No caso da gripe A de 2009, foi polêmica a compra de antivirais como o
Tamiflu e Relenza por milhões de euros, para tratamentos com uma
eficácia questionada, entre outros, por um artigo publicado na revista British Medical Journal.
Agora, o Remdesivir, um fármaco criado inicialmente para combater o
ebola, já se está sendo testado em pacientes de vários países para a
Covid-19, e há outros que começarão a ser submetidos a testes nos
próximos meses.
O quarto pilar é a prevenção. “Às vezes
há uma vacina, como acontece com o cólera e a difteria, mas também
pode-se preveni-las através das políticas de água e saneamento, como o
cólera e a dengue”, prossegue Alia. No caso do coronavírus, estima-se
que será preciso pelo menos um ano ou um ano e meio
para que se obtenha uma vacina. Como se trata de uma nova doença, ainda
não se pode descartar que perca impulso com no verão do Hemisfério
Norte ou quando infectar uma maior parcela da população, mas é muito
provável que a vacina seja muito útil mais adiante, ao menos para a
população de risco. Porque o vírus, muito provavelmente, ficará entre
nós.
Por último, Alía destaca um aspecto fundamental que
aprendeu em sua luta contra doenças como o ebola. “É a comunidade que
para a epidemia, no caso do ebola indo aos centros de tratamento quando
tiveram contato com alguma pessoa doente ou respeitando a quarentena de
21 dias. No caso da Covid-19, ficando em casa e lavando as mãos”, conclui.
A experiência mostra que as epidemias ou inclusive as pandemias, por mais temíveis que pareçam,
sempre acabam. “Haverá duas ondas de Covid, talvez três, mas em um ano a
partir de agora, mesmo sem vacina, 40% a 50% da população mundial já
terá sido infectada, o que dará lugar a que o vírus freie sua
propagação”, dizia na quarta-feira neste jornal o virologista espanhol
Adolfo García Sastre. Outro assunto diferente são as sequelas que pode
deixar na sociedade. José Prieto recorda as pragas que os europeus
levaram à América e deixaram aquelas civilizações à beira do colapso,
prontas para o ataque dos recém-chegados.
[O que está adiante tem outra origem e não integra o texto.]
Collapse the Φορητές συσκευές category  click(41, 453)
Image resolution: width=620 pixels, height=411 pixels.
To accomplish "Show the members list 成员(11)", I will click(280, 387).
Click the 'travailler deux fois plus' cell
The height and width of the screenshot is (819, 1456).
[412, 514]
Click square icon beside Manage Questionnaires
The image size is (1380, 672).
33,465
E recorda a cicatriz
psicológica do medo e seus efeitos sobre a confiança nos estranhos.
“Pela caridade entram as pestes, dizia-se.”
“Ficarão
alguns hábitos, em relação à higiene, ao comportamento em aglomerações e
algumas medidas políticas e sanitárias”, observa Prieto, mas “quando
tudo passar, também chegará o esquecimento,
é inevitável”. Neste sentido, o catedrático recorda uma história sobre
as epidemias de cólera do final do século XIX na Europa “Quando chegava
uma destas epidemias a um país vizinho, os deputados corriam a propor a
criação de uma Direção de Saúde. Destinavam-se verbas, mas não tinham
passado três meses e esta já estava amortizada. [Na Espanha] o
Ministério da Saúde só voltou na Transição [para a democracia após a
morte do ditador Franco, em 1975]”, quase um século depois.